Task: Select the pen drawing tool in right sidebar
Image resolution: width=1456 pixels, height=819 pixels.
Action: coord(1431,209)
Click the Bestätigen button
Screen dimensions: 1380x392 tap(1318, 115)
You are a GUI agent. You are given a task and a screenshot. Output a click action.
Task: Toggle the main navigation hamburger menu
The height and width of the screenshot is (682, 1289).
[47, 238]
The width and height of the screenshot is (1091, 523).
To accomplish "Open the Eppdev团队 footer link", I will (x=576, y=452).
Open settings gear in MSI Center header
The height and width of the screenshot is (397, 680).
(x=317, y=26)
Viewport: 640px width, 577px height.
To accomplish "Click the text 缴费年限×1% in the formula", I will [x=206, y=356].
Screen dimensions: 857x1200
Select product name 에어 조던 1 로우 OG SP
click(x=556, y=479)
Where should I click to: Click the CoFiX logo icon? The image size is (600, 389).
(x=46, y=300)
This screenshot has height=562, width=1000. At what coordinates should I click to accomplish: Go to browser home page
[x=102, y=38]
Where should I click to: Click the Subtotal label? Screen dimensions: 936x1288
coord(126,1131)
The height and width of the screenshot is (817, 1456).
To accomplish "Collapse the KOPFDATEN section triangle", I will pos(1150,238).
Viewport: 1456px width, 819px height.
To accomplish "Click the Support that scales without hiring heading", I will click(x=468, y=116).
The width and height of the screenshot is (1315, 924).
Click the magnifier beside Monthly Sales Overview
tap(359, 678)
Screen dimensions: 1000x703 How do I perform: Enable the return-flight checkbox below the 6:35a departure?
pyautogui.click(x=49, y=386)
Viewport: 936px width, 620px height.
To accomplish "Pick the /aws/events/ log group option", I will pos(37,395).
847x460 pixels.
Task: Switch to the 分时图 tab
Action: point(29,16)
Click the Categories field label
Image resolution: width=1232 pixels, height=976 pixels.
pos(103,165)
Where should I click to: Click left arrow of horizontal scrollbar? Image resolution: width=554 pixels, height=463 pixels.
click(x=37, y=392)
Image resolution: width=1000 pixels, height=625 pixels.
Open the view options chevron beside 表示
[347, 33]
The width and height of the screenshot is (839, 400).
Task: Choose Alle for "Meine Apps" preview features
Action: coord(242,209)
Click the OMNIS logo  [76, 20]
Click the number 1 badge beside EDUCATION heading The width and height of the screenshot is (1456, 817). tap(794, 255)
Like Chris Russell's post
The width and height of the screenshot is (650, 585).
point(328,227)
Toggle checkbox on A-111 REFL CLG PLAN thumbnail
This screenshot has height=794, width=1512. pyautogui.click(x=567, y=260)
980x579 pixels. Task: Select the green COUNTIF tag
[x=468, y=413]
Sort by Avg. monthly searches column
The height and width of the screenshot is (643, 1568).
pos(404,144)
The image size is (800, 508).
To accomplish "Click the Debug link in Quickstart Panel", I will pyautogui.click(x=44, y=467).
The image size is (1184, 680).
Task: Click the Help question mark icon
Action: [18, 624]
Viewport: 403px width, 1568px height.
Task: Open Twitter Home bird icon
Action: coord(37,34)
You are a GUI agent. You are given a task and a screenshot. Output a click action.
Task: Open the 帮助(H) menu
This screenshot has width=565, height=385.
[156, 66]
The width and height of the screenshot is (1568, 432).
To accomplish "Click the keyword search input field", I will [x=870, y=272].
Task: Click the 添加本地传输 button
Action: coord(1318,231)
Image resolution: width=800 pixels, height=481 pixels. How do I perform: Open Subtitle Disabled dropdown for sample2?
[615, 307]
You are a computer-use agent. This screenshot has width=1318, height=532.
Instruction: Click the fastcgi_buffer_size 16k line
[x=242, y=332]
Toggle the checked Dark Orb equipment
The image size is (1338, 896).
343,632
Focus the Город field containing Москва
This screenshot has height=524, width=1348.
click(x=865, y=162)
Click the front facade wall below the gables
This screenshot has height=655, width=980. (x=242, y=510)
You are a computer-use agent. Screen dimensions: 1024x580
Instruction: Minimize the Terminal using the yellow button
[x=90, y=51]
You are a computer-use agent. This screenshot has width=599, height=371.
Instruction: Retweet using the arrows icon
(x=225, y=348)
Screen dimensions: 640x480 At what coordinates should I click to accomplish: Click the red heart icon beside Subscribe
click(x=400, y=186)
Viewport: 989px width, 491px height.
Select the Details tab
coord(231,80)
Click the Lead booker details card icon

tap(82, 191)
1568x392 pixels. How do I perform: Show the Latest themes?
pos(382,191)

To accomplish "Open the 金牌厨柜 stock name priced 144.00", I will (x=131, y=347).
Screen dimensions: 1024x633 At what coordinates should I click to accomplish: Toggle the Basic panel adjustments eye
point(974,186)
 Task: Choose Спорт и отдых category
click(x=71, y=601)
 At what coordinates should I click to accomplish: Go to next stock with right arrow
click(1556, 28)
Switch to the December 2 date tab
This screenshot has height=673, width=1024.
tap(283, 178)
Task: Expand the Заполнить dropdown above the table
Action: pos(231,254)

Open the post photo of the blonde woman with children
◇ ◇ ◇ ◇
▶ WHAT THE TASK REQUIRES
After locating the line with "Toggle checkbox on" above, return that line and every later line through the one with "Sort by Avg. monthly searches column", word for word and with nothing else.

▶ WRITTEN ANSWER
Toggle checkbox on A-111 REFL CLG PLAN thumbnail
This screenshot has height=794, width=1512. pyautogui.click(x=567, y=260)
980x579 pixels. Task: Select the green COUNTIF tag
[x=468, y=413]
Sort by Avg. monthly searches column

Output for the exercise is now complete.